Francis' Carrot Soup

Photo by Natural Chef Carolyn Nicholas on Unsplash

Carrot Soup



Option 1:


Ingredients
  • 2-3 large carrots, chopped small
  • 1 onion, chopped small
  • 1 tsp fresh ginger, minced
  • 1½ tsp curry powder
  • 1¾ cup vegetable broth
  • 1 can coconut milk (14 oz)
  • sea salt, to taste

Preparation:

Simmer the carrots, onions, ginger and curry powder in vegetable broth for 20-25 minutes, until carrots are soft.
Allow to cool slightly, and then puree in blender, working in batches if needed.
Return to heat and stir in coconut milk until well combined.
Season generously with sea salt, to taste.
Serve hot, or, chill until cold and serve as a gourmet vegetarian and vegan appetizer soup.
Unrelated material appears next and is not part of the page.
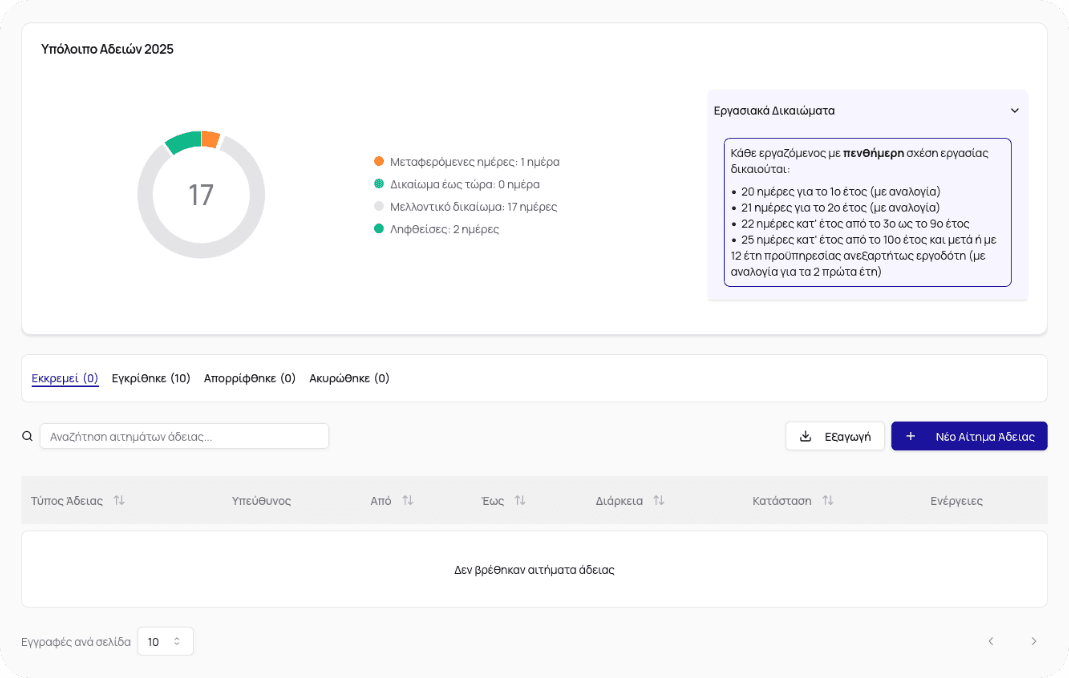Select the Απορρίφθηκε (0) tab

click(x=250, y=378)
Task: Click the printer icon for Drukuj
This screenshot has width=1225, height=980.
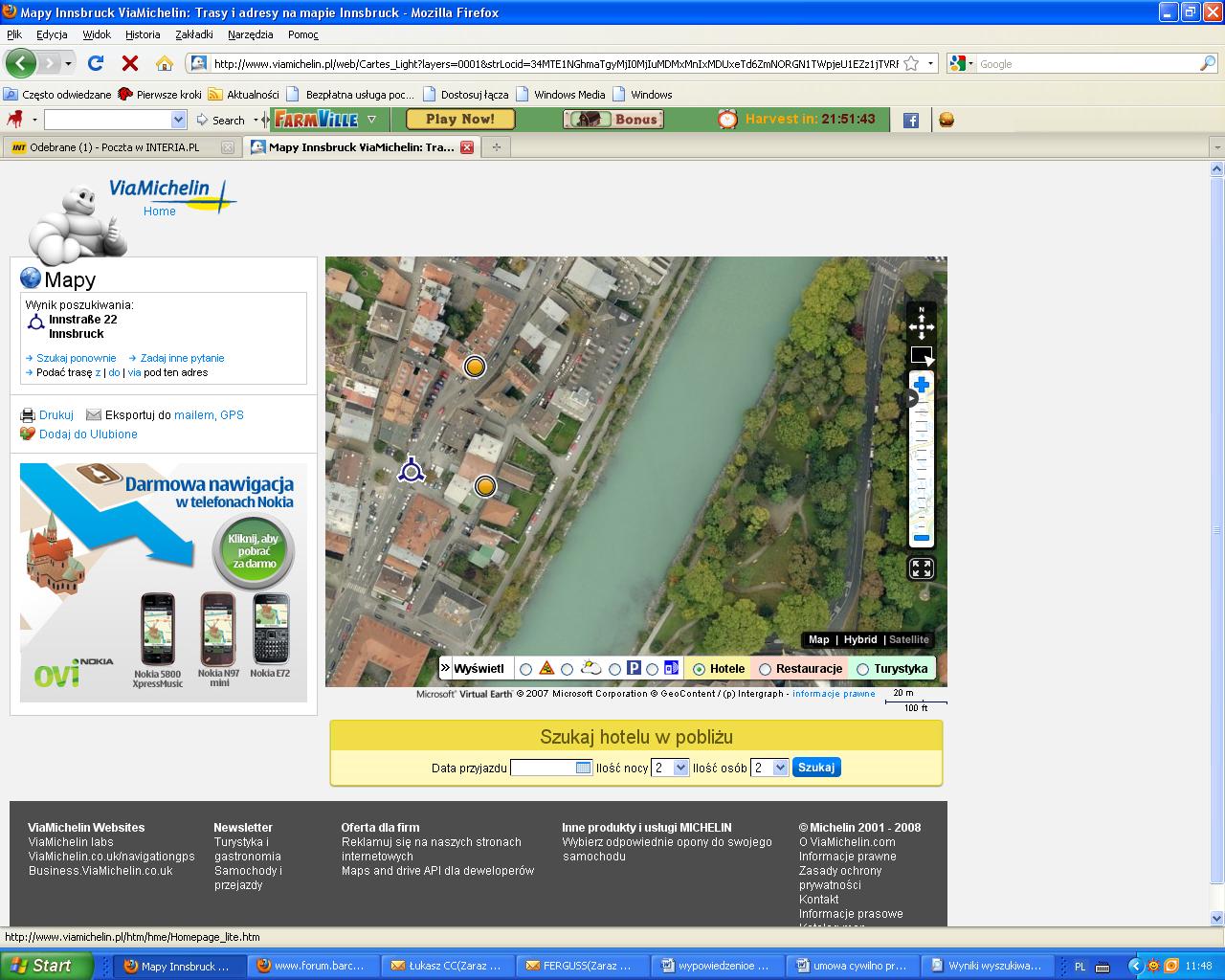Action: pyautogui.click(x=28, y=415)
This carrot soup will thicken as it cools, so if serving this vegan carrot soup cold, you may want to add a bit of extra liquid to thin.


Option 2:


Ingredients


  • 12 cup low sodium broth (6 cups veg, 6 cups chicken)
  • 1 tsp olive oil
  • 1 small onion, chopped
  • 1 garlic clove, minced
  • 1tsp peeled fresh ginger
  • 2 medium red potato, chopped
  • 8 carrots, chopped
  • 2 cups coconut milk
  • 1 small red pepper, chopped
  • ½ tsp white pepper
  • ½ cup cubed apple or pear (optional)
  • lime juice

Preparation

1. Cook broth in a large, heavy saucepan, reducing it by half to concentrate flavors.
2. Heat oil in a medium sauté pan. Add onion and garlic; sauté 3 to 5 minutes, or until onion is translucent.
3. Add ginger, potato, and carrot; cover and cook 5 minutes, stirring occasionally. Add coconut milk and bell pepper; cover and cook 5 more minutes. Add reduced broth to vegetable mixture; season with pepper. Cover and cook until all vegetables are tender.
4. In blender or food processor, puree soup in small batches until smooth. Adjust seasonings.
5. Serve in warm soup bowls. Garnish with apple or pear cubes, if desired.
Variation: Garnish with a combination of scallions and chopped fresh parsley or cilantro.